# The task
Only the lines holding "computer" are wanted; find them in the listing and return each one.

# Exercise materials
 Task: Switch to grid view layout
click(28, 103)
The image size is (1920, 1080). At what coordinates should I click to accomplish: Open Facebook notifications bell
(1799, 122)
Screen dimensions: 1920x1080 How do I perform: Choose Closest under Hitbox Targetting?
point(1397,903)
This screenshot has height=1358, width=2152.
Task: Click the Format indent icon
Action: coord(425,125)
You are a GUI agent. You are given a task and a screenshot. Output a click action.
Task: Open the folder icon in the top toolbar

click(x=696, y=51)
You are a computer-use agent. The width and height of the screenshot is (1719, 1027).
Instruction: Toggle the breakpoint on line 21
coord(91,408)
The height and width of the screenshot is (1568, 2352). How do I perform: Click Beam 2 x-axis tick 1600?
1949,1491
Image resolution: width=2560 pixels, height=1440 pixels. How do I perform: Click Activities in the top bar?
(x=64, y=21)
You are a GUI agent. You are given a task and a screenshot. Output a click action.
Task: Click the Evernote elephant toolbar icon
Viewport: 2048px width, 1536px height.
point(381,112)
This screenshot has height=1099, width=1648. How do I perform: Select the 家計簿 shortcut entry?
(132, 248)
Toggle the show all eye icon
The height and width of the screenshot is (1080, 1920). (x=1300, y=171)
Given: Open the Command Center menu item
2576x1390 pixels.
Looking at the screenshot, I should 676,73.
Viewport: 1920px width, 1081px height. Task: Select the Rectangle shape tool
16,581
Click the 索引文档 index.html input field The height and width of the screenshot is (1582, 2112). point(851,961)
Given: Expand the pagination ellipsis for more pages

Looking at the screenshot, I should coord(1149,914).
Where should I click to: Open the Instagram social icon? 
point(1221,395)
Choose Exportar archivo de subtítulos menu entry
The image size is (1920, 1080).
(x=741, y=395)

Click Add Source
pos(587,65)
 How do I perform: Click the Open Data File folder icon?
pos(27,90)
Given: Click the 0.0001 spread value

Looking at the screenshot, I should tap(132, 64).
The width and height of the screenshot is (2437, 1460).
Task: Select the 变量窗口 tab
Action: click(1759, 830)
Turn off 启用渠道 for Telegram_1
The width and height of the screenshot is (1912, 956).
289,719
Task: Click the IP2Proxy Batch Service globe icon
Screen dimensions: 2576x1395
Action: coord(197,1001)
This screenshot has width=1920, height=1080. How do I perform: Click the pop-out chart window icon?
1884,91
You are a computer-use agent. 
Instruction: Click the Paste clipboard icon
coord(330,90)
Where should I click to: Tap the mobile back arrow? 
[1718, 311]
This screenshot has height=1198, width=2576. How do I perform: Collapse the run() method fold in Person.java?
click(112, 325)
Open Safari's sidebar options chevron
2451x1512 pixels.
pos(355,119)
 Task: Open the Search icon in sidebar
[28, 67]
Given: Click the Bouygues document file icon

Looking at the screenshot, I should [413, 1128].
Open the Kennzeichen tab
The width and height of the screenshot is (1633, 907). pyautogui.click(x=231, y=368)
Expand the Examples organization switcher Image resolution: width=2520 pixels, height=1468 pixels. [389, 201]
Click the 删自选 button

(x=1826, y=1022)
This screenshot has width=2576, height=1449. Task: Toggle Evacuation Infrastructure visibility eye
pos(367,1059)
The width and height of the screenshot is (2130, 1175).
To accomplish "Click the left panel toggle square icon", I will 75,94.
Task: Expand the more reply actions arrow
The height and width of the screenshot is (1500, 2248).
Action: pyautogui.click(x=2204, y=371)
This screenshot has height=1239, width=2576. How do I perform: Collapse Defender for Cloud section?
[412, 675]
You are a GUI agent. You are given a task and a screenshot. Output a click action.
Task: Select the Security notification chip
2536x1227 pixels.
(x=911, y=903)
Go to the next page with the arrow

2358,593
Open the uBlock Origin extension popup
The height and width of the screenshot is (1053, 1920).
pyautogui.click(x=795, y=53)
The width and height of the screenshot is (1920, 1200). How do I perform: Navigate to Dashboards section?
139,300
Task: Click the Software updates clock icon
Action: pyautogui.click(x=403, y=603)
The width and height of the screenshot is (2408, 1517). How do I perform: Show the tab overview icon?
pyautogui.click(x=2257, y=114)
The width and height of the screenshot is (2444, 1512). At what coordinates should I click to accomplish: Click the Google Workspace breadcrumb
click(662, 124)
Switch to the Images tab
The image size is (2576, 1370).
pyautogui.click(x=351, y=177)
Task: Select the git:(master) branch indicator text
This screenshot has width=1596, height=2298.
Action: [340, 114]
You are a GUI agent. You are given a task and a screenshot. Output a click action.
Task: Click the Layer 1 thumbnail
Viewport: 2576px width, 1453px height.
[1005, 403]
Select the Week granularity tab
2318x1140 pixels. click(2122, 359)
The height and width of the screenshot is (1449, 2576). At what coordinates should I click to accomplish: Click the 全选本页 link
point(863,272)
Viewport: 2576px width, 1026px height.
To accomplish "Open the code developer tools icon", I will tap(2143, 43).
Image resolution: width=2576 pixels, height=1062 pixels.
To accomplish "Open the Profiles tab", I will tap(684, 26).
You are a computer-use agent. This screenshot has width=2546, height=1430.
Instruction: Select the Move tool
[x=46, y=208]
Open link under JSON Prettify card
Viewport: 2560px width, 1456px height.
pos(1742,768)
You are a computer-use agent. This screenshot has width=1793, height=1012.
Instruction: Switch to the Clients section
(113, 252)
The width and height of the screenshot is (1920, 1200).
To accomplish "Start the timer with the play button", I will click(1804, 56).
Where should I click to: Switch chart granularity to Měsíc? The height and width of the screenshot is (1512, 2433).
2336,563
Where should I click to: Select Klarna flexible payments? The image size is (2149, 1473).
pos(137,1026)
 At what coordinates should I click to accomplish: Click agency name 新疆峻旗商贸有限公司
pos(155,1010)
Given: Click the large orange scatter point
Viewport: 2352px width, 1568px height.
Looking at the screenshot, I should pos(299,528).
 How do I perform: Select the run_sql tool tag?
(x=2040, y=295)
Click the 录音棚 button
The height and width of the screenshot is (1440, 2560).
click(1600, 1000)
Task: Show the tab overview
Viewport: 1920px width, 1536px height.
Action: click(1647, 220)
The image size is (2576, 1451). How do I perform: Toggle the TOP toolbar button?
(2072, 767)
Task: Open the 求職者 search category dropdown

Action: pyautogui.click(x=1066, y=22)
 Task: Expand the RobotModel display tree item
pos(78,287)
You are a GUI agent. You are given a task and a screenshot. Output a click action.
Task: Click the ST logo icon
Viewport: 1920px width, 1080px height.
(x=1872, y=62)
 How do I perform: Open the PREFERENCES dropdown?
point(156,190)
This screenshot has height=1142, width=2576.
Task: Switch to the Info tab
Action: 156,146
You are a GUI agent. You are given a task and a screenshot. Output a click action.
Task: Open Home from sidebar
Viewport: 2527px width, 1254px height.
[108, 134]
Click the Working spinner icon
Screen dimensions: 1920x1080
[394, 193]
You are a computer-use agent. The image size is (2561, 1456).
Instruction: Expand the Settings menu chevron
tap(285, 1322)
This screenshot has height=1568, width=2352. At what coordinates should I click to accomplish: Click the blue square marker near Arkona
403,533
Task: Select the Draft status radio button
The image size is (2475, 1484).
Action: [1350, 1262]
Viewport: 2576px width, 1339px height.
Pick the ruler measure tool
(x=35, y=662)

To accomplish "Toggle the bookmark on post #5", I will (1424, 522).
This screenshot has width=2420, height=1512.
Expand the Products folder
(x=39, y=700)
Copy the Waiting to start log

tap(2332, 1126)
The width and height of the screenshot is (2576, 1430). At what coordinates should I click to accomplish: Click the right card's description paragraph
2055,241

# Exercise response
You are a computer-use agent. The width and height of the screenshot is (1719, 1027).
You are a computer-use agent. 
You are a computer-use agent. This screenshot has width=2546, height=1430.
You are a computer-use agent. This screenshot has width=1793, height=1012.
You are a computer-use agent. The image size is (2561, 1456).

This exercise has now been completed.